AVAILABLE DATA

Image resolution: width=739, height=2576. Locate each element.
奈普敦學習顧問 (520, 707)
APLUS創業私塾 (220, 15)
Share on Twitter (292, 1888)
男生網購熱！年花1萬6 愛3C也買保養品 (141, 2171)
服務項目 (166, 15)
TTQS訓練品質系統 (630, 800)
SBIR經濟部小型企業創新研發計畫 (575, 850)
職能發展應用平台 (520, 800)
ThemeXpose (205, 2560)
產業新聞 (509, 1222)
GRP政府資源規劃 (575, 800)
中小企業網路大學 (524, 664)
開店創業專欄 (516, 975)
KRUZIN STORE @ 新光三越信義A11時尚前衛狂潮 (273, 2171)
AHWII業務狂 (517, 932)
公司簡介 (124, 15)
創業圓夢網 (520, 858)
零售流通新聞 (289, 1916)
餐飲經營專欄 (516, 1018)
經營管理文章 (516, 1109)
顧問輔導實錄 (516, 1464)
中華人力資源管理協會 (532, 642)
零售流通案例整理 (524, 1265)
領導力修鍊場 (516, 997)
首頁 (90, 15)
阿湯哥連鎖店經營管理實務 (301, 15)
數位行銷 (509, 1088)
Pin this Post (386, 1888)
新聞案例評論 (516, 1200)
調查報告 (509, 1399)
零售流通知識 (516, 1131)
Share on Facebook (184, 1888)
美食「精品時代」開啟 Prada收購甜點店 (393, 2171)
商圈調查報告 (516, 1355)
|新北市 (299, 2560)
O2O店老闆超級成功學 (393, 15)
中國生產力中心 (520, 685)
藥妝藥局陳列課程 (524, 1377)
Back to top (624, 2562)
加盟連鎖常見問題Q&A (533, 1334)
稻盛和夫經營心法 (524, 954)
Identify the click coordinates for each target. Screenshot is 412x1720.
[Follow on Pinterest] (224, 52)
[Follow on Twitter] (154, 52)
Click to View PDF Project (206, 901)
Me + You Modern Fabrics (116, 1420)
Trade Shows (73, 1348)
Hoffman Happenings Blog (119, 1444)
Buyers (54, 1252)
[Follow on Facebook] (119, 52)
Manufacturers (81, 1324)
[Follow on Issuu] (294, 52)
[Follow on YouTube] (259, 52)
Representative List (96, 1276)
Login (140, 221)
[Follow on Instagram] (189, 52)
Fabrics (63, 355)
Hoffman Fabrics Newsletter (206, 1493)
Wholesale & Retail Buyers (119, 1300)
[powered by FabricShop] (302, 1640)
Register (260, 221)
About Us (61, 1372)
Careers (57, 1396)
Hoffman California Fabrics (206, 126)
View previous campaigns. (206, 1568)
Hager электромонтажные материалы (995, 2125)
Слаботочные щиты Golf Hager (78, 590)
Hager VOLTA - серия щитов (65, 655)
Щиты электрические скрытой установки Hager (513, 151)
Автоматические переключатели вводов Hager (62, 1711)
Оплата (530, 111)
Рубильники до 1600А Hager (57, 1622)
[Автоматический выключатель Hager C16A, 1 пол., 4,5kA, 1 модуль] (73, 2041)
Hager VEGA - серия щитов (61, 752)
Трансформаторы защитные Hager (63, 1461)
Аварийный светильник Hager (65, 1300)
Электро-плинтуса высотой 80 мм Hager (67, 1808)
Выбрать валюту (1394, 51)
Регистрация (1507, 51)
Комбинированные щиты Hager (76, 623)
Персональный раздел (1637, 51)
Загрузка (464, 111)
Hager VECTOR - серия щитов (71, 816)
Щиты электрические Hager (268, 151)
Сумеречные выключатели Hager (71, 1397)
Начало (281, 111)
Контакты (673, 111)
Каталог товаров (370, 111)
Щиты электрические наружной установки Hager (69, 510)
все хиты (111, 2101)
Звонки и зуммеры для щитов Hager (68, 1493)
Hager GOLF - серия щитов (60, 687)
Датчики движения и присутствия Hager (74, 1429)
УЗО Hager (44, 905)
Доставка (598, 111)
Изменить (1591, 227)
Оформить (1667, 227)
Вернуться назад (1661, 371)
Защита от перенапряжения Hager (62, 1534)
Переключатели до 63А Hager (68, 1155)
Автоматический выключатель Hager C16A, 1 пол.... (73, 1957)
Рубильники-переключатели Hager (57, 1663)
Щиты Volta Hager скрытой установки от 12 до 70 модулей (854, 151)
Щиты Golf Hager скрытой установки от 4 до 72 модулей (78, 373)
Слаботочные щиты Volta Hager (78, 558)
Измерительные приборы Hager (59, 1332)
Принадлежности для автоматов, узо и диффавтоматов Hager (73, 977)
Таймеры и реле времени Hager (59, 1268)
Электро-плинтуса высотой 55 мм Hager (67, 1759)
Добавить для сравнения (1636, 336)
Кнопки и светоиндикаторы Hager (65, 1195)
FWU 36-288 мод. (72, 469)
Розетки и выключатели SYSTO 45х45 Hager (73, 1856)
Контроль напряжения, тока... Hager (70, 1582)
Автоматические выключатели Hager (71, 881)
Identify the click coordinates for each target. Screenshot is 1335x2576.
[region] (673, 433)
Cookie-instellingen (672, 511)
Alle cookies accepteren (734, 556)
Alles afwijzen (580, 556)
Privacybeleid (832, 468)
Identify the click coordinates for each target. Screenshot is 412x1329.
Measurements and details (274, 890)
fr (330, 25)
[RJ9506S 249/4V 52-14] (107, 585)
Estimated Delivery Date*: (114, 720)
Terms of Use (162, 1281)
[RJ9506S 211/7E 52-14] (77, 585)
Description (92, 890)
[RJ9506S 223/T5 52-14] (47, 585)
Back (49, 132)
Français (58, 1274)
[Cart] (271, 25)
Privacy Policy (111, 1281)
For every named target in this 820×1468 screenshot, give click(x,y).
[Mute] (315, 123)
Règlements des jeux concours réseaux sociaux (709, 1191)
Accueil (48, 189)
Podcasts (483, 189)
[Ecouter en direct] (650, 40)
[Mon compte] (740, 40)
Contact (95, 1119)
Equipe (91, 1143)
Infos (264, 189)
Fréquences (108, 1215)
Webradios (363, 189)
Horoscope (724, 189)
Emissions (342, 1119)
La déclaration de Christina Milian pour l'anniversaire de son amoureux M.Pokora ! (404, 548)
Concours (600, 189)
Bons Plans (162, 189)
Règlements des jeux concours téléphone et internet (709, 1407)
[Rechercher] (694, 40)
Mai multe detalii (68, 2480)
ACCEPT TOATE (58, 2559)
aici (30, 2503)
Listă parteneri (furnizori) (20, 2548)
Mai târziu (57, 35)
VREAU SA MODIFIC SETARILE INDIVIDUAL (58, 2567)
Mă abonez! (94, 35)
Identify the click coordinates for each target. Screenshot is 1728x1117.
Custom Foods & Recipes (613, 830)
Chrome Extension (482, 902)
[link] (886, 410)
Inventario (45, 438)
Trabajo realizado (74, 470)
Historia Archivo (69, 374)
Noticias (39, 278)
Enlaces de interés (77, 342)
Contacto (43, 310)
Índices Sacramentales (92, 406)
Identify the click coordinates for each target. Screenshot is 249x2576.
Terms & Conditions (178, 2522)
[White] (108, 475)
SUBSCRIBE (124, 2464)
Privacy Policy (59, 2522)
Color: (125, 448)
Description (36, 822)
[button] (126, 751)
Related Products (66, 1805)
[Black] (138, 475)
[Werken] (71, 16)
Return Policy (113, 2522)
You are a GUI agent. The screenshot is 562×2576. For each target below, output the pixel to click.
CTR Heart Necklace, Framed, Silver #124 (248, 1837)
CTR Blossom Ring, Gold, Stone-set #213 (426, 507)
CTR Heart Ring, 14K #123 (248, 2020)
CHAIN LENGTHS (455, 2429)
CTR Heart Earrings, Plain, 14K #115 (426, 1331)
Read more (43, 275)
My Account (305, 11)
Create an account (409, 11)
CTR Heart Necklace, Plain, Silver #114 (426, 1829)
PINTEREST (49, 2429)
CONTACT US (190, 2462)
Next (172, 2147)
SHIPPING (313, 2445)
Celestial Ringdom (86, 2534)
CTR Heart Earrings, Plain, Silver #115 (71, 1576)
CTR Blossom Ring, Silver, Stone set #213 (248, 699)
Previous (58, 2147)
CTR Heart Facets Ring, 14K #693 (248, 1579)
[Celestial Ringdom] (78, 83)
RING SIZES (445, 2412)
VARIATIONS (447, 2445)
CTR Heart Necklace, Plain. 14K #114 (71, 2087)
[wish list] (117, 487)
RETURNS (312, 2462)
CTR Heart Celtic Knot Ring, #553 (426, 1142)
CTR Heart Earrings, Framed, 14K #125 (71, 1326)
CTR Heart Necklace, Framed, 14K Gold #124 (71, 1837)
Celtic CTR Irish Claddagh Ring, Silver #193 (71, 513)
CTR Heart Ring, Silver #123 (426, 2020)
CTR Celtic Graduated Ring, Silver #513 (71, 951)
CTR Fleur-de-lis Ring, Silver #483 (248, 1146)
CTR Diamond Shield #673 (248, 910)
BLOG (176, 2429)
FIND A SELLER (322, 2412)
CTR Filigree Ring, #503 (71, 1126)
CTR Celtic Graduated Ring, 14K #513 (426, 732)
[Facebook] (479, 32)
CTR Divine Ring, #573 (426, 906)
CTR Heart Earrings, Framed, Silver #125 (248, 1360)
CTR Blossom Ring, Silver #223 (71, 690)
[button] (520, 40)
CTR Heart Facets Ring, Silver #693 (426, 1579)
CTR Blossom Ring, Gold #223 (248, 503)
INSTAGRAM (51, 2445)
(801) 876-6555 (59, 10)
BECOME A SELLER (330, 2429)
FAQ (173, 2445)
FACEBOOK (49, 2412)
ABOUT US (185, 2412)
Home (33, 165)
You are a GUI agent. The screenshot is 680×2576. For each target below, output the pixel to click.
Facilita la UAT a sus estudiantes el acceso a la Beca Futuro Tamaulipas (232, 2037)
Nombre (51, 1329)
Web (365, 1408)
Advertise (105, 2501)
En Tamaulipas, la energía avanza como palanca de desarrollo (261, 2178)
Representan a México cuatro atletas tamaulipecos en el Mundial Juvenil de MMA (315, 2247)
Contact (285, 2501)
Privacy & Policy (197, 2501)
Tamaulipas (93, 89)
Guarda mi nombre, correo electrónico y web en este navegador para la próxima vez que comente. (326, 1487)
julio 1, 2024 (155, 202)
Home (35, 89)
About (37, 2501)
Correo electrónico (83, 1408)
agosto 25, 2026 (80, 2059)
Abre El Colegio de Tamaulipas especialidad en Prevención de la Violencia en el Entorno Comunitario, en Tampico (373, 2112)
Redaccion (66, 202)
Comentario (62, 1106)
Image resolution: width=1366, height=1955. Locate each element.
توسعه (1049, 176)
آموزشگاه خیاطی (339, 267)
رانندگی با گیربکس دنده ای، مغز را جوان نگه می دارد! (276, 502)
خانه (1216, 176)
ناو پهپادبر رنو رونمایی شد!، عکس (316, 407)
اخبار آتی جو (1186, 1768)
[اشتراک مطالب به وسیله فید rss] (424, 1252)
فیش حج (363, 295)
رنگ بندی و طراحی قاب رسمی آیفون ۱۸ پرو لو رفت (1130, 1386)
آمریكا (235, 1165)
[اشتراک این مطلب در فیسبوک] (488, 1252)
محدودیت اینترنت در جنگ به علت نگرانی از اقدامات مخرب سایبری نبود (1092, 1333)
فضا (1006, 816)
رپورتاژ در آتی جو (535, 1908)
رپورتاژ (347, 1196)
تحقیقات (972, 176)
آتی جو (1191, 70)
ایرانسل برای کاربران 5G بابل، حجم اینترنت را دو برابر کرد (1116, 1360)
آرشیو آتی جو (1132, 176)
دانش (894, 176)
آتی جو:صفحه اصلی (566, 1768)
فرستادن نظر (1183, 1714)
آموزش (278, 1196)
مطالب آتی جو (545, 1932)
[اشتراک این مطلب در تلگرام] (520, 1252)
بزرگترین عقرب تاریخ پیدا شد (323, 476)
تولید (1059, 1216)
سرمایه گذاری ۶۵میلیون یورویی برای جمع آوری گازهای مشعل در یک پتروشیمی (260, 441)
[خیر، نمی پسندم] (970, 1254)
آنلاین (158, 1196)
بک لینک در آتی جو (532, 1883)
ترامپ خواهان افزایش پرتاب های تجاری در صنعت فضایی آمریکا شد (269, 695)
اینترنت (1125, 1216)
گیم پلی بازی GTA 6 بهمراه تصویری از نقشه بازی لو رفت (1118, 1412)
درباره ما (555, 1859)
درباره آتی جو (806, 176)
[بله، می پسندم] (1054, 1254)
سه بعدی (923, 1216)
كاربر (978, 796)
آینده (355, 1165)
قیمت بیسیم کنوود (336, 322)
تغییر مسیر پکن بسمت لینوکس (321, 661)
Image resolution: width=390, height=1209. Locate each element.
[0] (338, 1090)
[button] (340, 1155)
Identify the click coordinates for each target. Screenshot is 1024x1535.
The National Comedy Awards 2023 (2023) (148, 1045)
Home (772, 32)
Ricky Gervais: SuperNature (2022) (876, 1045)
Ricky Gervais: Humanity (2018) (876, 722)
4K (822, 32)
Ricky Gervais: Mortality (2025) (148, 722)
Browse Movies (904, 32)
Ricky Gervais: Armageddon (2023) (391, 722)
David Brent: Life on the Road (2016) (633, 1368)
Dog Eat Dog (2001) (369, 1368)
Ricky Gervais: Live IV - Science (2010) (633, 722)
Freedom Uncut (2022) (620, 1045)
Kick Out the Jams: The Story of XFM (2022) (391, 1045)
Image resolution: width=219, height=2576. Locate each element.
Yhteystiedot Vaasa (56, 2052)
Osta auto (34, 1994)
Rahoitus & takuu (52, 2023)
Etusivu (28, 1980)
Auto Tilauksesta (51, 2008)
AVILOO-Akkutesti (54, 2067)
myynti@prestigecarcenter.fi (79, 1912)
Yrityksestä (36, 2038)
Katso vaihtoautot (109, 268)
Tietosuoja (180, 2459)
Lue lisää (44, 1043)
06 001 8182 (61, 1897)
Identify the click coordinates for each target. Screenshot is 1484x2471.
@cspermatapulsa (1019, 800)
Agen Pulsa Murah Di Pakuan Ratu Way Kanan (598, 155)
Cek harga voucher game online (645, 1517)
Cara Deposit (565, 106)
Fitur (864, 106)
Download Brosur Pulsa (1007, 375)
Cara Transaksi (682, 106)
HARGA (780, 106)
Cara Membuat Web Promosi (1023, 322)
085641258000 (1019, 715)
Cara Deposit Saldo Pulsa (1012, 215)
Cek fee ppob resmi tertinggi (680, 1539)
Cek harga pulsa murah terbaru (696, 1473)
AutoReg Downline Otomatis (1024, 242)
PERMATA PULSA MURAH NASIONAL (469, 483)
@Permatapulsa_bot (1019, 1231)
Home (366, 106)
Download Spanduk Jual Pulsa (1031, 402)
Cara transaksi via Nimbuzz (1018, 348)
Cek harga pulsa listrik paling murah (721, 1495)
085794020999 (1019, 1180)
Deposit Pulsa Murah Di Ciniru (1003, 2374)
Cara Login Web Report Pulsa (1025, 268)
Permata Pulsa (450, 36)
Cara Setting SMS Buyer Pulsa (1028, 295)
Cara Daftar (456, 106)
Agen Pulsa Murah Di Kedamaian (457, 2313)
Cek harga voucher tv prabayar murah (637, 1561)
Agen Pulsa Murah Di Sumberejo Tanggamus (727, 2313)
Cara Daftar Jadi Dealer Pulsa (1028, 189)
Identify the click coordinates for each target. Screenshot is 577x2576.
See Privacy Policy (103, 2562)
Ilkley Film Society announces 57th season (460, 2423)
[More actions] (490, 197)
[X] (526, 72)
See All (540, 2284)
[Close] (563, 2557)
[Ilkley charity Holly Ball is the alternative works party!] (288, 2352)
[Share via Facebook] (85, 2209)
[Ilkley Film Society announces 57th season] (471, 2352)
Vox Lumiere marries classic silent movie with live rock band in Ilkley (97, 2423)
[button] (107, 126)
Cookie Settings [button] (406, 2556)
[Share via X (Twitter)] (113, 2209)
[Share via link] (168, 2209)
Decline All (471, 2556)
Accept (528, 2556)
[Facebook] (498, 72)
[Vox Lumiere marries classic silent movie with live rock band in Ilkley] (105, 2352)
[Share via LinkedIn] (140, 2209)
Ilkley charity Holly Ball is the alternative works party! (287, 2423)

EXERCISE
When the line with "AutoReg Downline Otomatis (1024, 242)" is reached in the data above, start copying there, and copy each line exactly until the line with "Cek harga voucher tv" has been copied; copy nothing else.

THE ANSWER
AutoReg Downline Otomatis (1024, 242)
PERMATA PULSA MURAH NASIONAL (469, 483)
@Permatapulsa_bot (1019, 1231)
Home (366, 106)
Download Spanduk Jual Pulsa (1031, 402)
Cara transaksi via Nimbuzz (1018, 348)
Cek harga pulsa listrik paling murah (721, 1495)
085794020999 (1019, 1180)
Deposit Pulsa Murah Di Ciniru (1003, 2374)
Cara Login Web Report Pulsa (1025, 268)
Permata Pulsa (450, 36)
Cara Setting SMS Buyer Pulsa (1028, 295)
Cara Daftar (456, 106)
Agen Pulsa Murah Di Kedamaian (457, 2313)
Cek harga voucher tv prabayar murah (637, 1561)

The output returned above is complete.